COS 120-2
Tracking the fate of nitrogen deposition in a spatially heterogeneous savanna landscape: A short-term 15N labeling experiment

Thursday, August 13, 2015: 1:50 PM
321, Baltimore Convention Center
Elise M. Tulloss, Department of Plant Sciences, University of California, Davis, Davis, CA
Mary L. Cadenasso, Department of Plant Sciences, University of California, Davis, Davis, CA

Nitrogen deposition changes ecosystem function, but the N-cycling mechanisms by which these changes occur are less well-understood.  In California, urbanization and intensive agriculture expose adjacent oak savannas to enhanced N deposition of nitrate- and ammonium-N, respectively.  Within the oak savanna, tree canopies are hotspots of N deposition.  We analyzed ecosystem N budgets to assess the effect of a regional N deposition gradient and local deposition hotspots on a California oak savanna.  A field experiment using fertilizer to simulate deposition was conducted in 2010-2012.  Fertilizer was applied to experimental plots in understory and open areas at four treatment levels simulating a gradient in deposition rates received across the region.  At the onset of the 2011-12 growing season, short-term ecosystem N budgets were manipulated by injecting a 15N tracer into soils within the experimental field plots.  Separate 15nitrate and 15ammonium cores were located in each experimental plot.

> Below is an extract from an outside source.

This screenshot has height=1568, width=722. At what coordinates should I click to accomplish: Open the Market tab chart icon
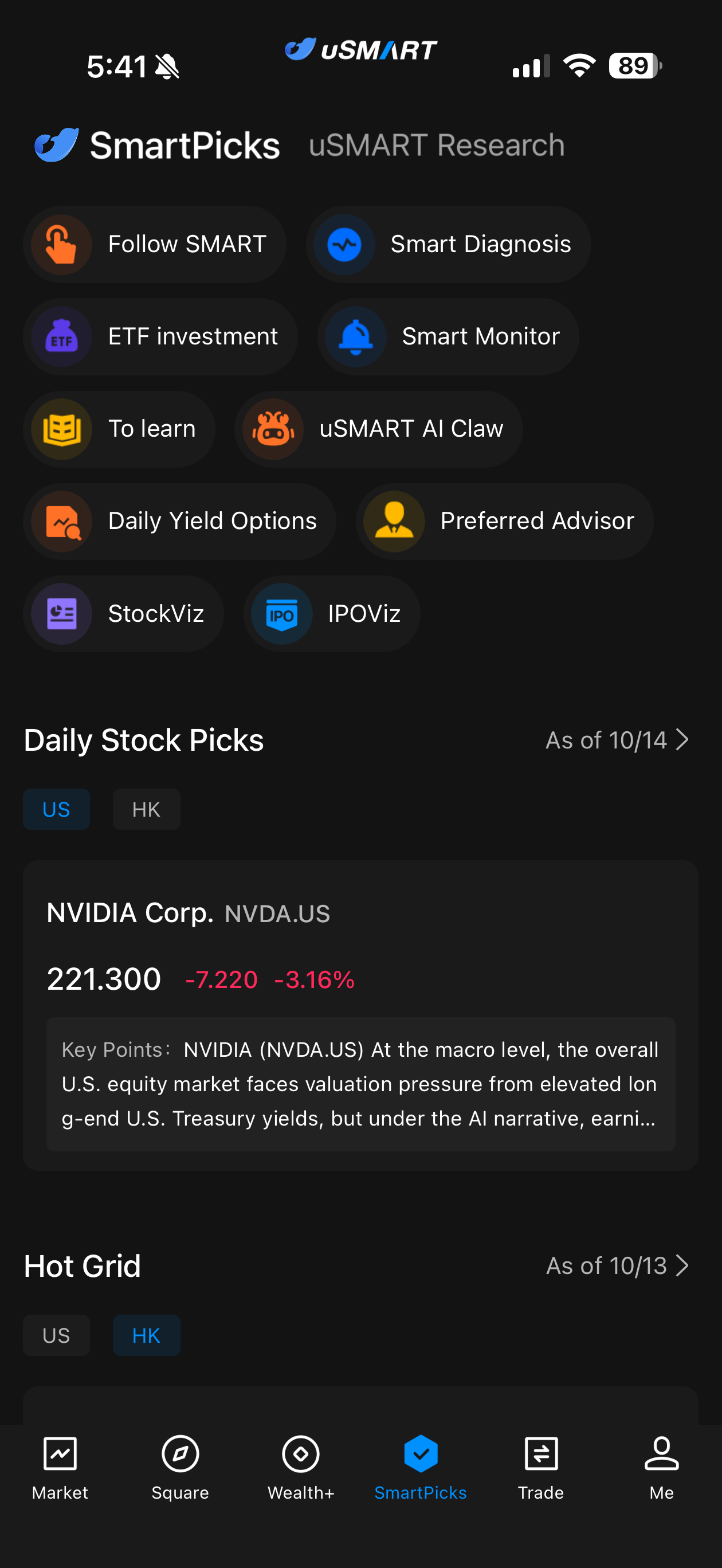[x=60, y=1454]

Samples were collected 3 days after isotope application and analyzed for 15N tracer signatures in the inorganic soil, microbial biomass, aboveground plant biomass and litter N pools.  A mass-balance approach was used to analyze the results and compare ecosystem N budgets of the treatments. 


There was no evidence of N loss as the ecosystem retained nearly 100% of the added 15N with the majority (40-80%) of it in the microbial biomass N pool.  Soils were characterized by rapid nitrification rates based on the heavier label present in 15nitrate compared to 15ammonium pools.  Plant N uptake was greater in the open compared to the understory.  In addition, there was generally less N uptake by plants at higher fertilizer levels in both open and understory, but there was a larger decrease in uptake with fertilizer in the open.  This suggests that plant communities in the open will become N saturated more readily than plants in the understory.  Litter 15N was significantly greater in understory versus open and at higher fertilizer levels.  In the short-term, N deposition was rapidly incorporated into microbial biomass regardless of chemical form of the deposition.  Greater N retention by microbes occurred at higher fertilizer levels, but there was little difference between understory and open.  Future analyses will compare these data to samples collected 6 months after isotope labelling to examine longer-term trends.